I don't know.  But since it hasn't hit us yet, you don't have a test case 
that would trigger it, picking one case but not the other seems entirely 
arbitrary, I'm not going to spend any more time on it without further 
explanation.  (Try emailing awk's maintainer, Dmitry at the top of awk.c, to 
see what he says.  If he thinks it's needed, by all means resubmit...)

dpkg_deb.c: 1) Is dying because you couldn't create a subdirectory the correct 
behavior here?  (Printing an error message, yes, but should the code stop on 
the first error or continue?)  I dunno, ask Glenn McGrath.  2) This knocks 
out Makefile.in.patch, bb_mkdir.patch, and libbb.h.patch.  Since those 
patches all needed to be applied as a unit or not at all, it would be nice to 
have them in one patch file.

chown.c: This actually breaks the functionality.  If groupname is null (which 
the lines right above your change already check for) then --groupname should 
never equal *argv, because FFFFFFFF isn't going to be something argv points 
to, so we _want_ this logic to trigger when groupname is null.  As for the 
possibility that argv really does point to FFFFFFFF: not only is that a 
looney value (way up up past the kernel mappings) but in fact in Linux it's 
explicitly reserved for something else.  There's a page at the very top of 
memory the kernel reserves to catch references to decremented null pointers, 
which is why the sysenter page is one _before_ that.  Even if there was some 
strange hypothetical OS out there counting down from the top, argv[0] would 
have to come first and that can't be zero-length...

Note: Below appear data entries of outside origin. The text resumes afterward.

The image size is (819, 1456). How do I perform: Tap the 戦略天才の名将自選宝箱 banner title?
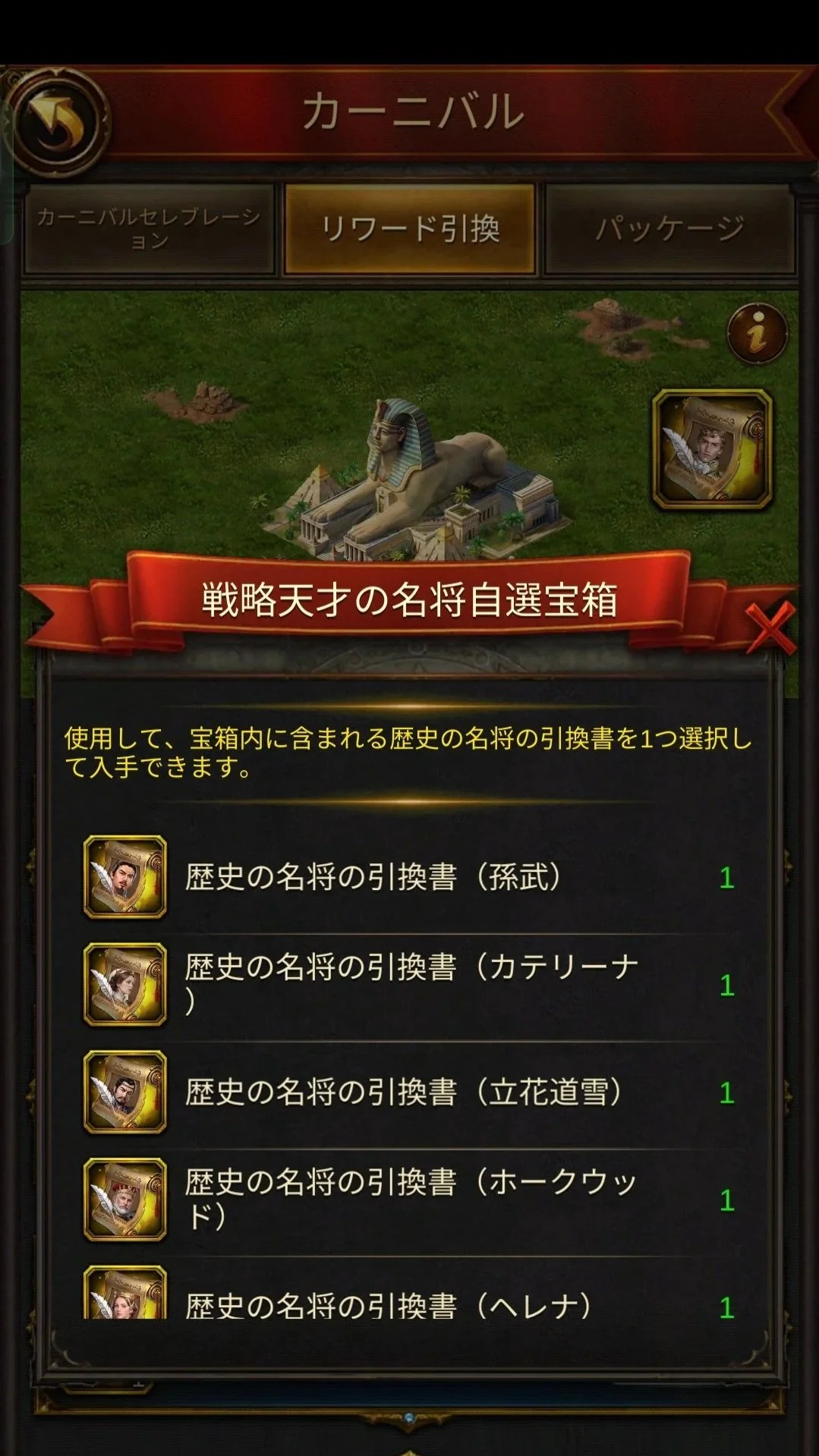(409, 600)
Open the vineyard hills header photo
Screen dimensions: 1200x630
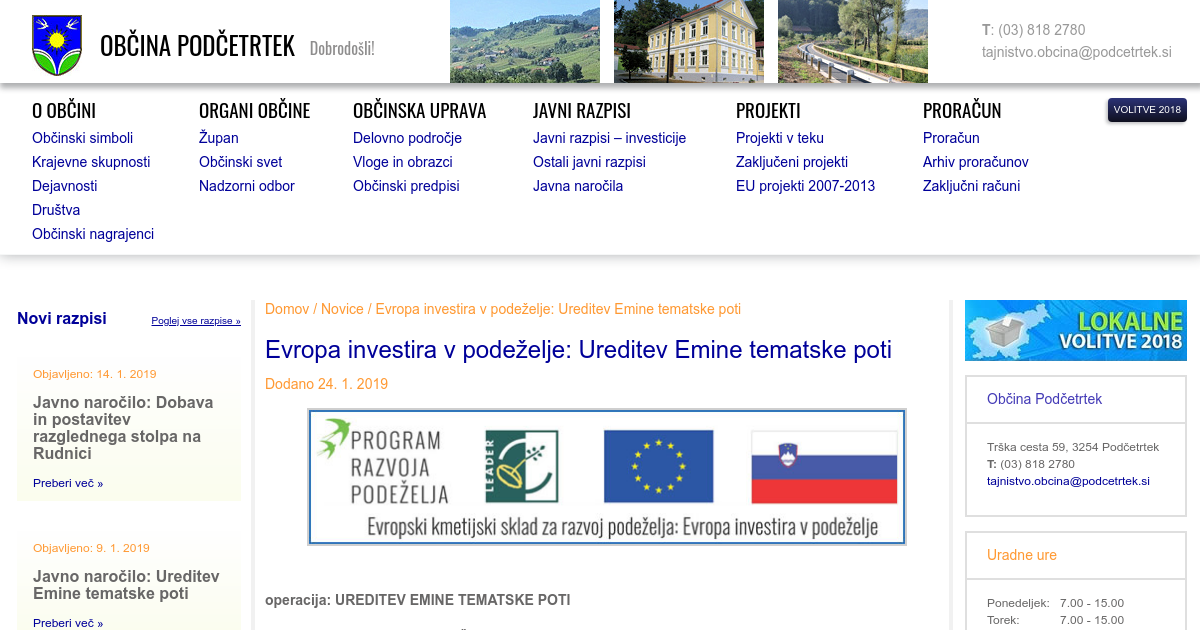point(524,41)
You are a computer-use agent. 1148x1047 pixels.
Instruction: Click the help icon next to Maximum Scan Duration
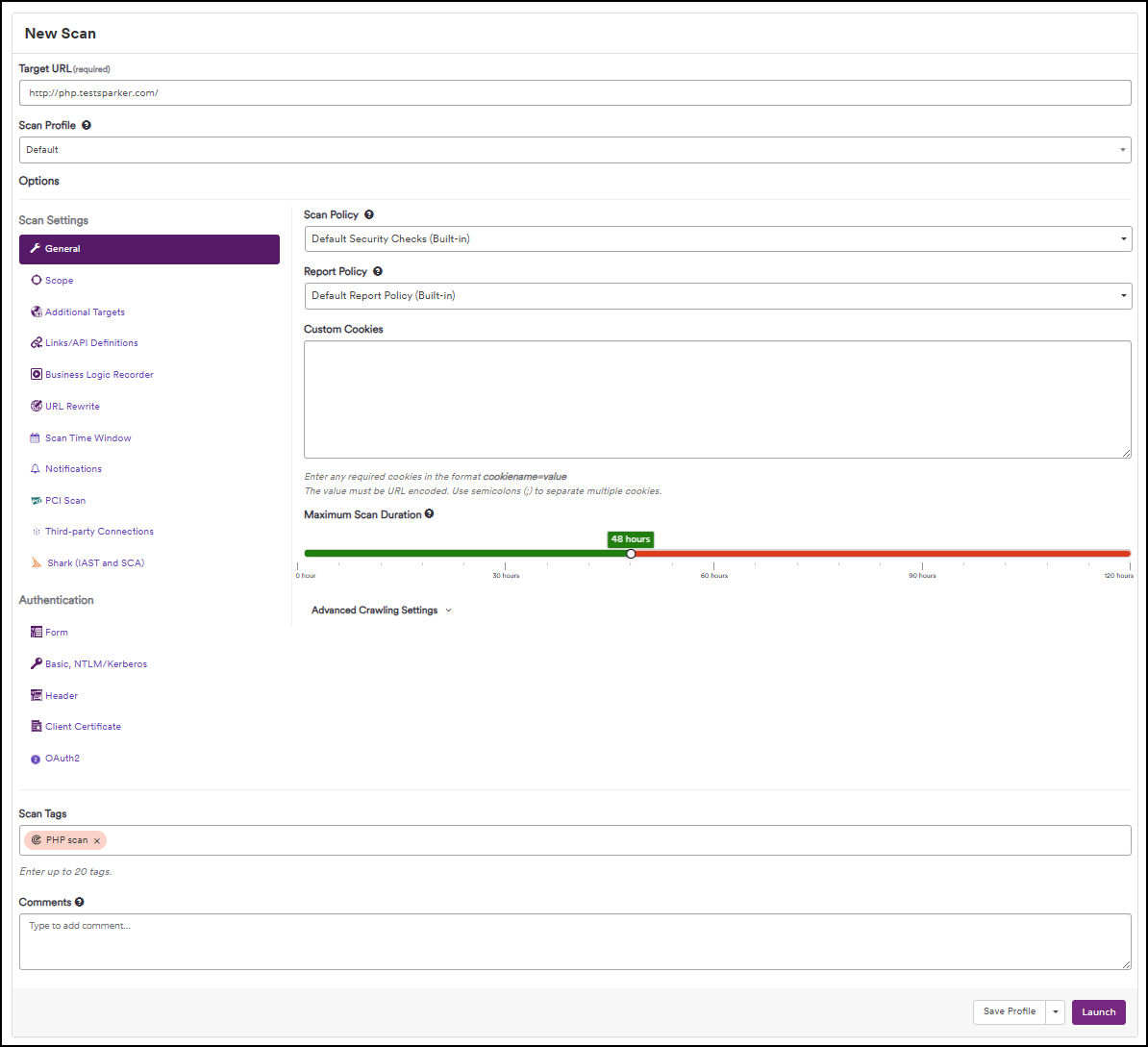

sed.c: line 766: "if(!(pattern_space=next_line)) break;" so if it was null we 
wouldn't have made it this far.  (The comment above that line is "advance to 
next line, stop if out of lines".)

loop.c: This breaks the code again.  Notice how rc had to be nonzero for us to 
get into this if() statement, and remains nonzero unless we successfully 
associate with a loop device, in which case we zero it (the line above your 
change).  That particular ioctl you want to instrument is failure recovery, 
if our attempt to grab the device fails, put it back how we found it.  If we 
_can't_ put it back how we found it, we don't particularly care, it might be 
the same problem that prevented us from grabbing it in the first place (such 
as the driver not being loaded) and all we care about is "couldn't grab it".  
The purpose of this function is either to associate one loop device (in which 
case we want rc to indicate success or failure, and your change overwrites rc 
with the result of the CLR_FD ioctl so if we couldn't grab it but 
successfully put it back how we found it, then we think we've grabbed it and 
report success), or to find and grab the first free loop device (in which 
case the above rc thing is still a problem, but in addition we don't want to 
return for a failure to associate when a later loop device may succeed, so 
inserting a return here at all is wrong because we want to continue).

I did, however, just notice a race condition here because of this, and fixed 
it: http://busybox.net/downloads/patches/svn-15509.patch

More in a bit...
-- 
Never bet against the cheap plastic solution.